(Aim of the task): Please set down the records exactly, keeping every line.

(Beginning of Task material)

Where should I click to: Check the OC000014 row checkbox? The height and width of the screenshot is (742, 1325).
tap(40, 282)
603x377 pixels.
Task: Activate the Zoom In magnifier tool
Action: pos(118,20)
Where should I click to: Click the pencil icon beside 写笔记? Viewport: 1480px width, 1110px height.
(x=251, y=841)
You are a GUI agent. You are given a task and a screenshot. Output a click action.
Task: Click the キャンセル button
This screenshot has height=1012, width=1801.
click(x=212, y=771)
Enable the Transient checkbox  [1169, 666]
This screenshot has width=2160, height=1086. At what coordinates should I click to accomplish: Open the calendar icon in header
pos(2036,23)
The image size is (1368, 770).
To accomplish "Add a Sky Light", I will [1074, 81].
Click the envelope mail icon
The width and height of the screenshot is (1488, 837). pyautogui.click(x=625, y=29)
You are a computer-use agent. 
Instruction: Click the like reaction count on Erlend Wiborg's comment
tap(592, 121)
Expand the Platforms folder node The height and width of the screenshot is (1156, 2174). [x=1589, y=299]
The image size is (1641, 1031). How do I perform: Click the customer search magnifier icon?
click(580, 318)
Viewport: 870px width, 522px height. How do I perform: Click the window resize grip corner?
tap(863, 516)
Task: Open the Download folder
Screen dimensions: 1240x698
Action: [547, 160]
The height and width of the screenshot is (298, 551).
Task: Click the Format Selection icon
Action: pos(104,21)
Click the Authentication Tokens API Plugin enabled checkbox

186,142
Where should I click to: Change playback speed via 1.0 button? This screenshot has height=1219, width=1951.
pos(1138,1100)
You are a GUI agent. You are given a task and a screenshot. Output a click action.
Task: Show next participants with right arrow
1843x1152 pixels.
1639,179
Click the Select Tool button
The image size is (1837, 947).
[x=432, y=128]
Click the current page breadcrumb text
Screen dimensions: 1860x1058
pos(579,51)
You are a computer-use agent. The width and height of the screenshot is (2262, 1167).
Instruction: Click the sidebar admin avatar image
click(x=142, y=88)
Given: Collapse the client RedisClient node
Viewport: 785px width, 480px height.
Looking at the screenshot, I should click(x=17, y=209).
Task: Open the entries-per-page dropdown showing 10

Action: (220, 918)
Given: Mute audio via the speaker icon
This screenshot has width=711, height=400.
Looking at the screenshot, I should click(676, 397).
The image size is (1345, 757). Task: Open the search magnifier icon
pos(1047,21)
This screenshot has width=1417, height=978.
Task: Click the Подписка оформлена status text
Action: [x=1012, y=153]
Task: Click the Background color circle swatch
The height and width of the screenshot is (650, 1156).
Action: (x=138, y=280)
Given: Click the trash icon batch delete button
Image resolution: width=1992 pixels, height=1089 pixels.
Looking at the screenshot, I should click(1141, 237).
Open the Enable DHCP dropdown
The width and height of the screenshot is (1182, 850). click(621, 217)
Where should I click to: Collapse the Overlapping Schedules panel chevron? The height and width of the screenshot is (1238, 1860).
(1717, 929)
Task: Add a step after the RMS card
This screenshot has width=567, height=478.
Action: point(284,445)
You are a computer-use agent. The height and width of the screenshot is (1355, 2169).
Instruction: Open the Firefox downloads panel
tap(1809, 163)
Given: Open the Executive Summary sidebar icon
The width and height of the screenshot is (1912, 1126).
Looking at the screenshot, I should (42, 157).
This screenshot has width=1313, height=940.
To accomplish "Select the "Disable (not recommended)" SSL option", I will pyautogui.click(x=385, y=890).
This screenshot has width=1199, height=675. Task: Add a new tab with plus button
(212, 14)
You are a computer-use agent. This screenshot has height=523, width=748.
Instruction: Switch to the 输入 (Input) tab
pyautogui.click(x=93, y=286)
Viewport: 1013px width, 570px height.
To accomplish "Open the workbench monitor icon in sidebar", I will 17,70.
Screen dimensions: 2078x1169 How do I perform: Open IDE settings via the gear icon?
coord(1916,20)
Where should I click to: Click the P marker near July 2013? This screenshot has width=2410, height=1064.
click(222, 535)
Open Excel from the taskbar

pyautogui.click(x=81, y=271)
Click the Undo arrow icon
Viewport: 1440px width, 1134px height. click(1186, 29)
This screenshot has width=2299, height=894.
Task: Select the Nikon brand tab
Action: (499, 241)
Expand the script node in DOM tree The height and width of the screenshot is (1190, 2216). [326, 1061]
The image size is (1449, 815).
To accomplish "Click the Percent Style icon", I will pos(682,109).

(End of Task material)

(Reply to the task):
Where should I click to: Check the OC000014 row checkbox? The height and width of the screenshot is (742, 1325).
tap(40, 282)
603x377 pixels.
Task: Activate the Zoom In magnifier tool
Action: pos(118,20)
Where should I click to: Click the pencil icon beside 写笔记? Viewport: 1480px width, 1110px height.
(x=251, y=841)
You are a GUI agent. You are given a task and a screenshot. Output a click action.
Task: Click the キャンセル button
This screenshot has height=1012, width=1801.
click(x=212, y=771)
Enable the Transient checkbox  [1169, 666]
This screenshot has width=2160, height=1086. At what coordinates should I click to accomplish: Open the calendar icon in header
pos(2036,23)
The image size is (1368, 770).
To accomplish "Add a Sky Light", I will [1074, 81].
Click the envelope mail icon
The width and height of the screenshot is (1488, 837). pyautogui.click(x=625, y=29)
You are a computer-use agent. 
Instruction: Click the like reaction count on Erlend Wiborg's comment
tap(592, 121)
Expand the Platforms folder node The height and width of the screenshot is (1156, 2174). [x=1589, y=299]
The image size is (1641, 1031). How do I perform: Click the customer search magnifier icon?
click(580, 318)
Viewport: 870px width, 522px height. How do I perform: Click the window resize grip corner?
tap(863, 516)
Task: Open the Download folder
Screen dimensions: 1240x698
Action: [547, 160]
The height and width of the screenshot is (298, 551).
Task: Click the Format Selection icon
Action: pos(104,21)
Click the Authentication Tokens API Plugin enabled checkbox

186,142
Where should I click to: Change playback speed via 1.0 button? This screenshot has height=1219, width=1951.
pos(1138,1100)
You are a GUI agent. You are given a task and a screenshot. Output a click action.
Task: Show next participants with right arrow
1843x1152 pixels.
1639,179
Click the Select Tool button
The image size is (1837, 947).
[x=432, y=128]
Click the current page breadcrumb text
Screen dimensions: 1860x1058
pos(579,51)
You are a computer-use agent. The width and height of the screenshot is (2262, 1167).
Instruction: Click the sidebar admin avatar image
click(x=142, y=88)
Given: Collapse the client RedisClient node
Viewport: 785px width, 480px height.
Looking at the screenshot, I should click(x=17, y=209).
Task: Open the entries-per-page dropdown showing 10

Action: (220, 918)
Given: Mute audio via the speaker icon
This screenshot has width=711, height=400.
Looking at the screenshot, I should click(676, 397).
The image size is (1345, 757). Task: Open the search magnifier icon
pos(1047,21)
This screenshot has width=1417, height=978.
Task: Click the Подписка оформлена status text
Action: [x=1012, y=153]
Task: Click the Background color circle swatch
The height and width of the screenshot is (650, 1156).
Action: (x=138, y=280)
Given: Click the trash icon batch delete button
Image resolution: width=1992 pixels, height=1089 pixels.
Looking at the screenshot, I should click(1141, 237).
Open the Enable DHCP dropdown
The width and height of the screenshot is (1182, 850). click(621, 217)
Where should I click to: Collapse the Overlapping Schedules panel chevron? The height and width of the screenshot is (1238, 1860).
(1717, 929)
Task: Add a step after the RMS card
This screenshot has width=567, height=478.
Action: point(284,445)
You are a computer-use agent. The height and width of the screenshot is (1355, 2169).
Instruction: Open the Firefox downloads panel
tap(1809, 163)
Given: Open the Executive Summary sidebar icon
The width and height of the screenshot is (1912, 1126).
Looking at the screenshot, I should (42, 157).
This screenshot has width=1313, height=940.
To accomplish "Select the "Disable (not recommended)" SSL option", I will pyautogui.click(x=385, y=890).
This screenshot has width=1199, height=675. Task: Add a new tab with plus button
(212, 14)
You are a computer-use agent. This screenshot has height=523, width=748.
Instruction: Switch to the 输入 (Input) tab
pyautogui.click(x=93, y=286)
Viewport: 1013px width, 570px height.
To accomplish "Open the workbench monitor icon in sidebar", I will 17,70.
Screen dimensions: 2078x1169 How do I perform: Open IDE settings via the gear icon?
coord(1916,20)
Where should I click to: Click the P marker near July 2013? This screenshot has width=2410, height=1064.
click(222, 535)
Open Excel from the taskbar

pyautogui.click(x=81, y=271)
Click the Undo arrow icon
Viewport: 1440px width, 1134px height. click(1186, 29)
This screenshot has width=2299, height=894.
Task: Select the Nikon brand tab
Action: (499, 241)
Expand the script node in DOM tree The height and width of the screenshot is (1190, 2216). [326, 1061]
The image size is (1449, 815).
To accomplish "Click the Percent Style icon", I will pos(682,109).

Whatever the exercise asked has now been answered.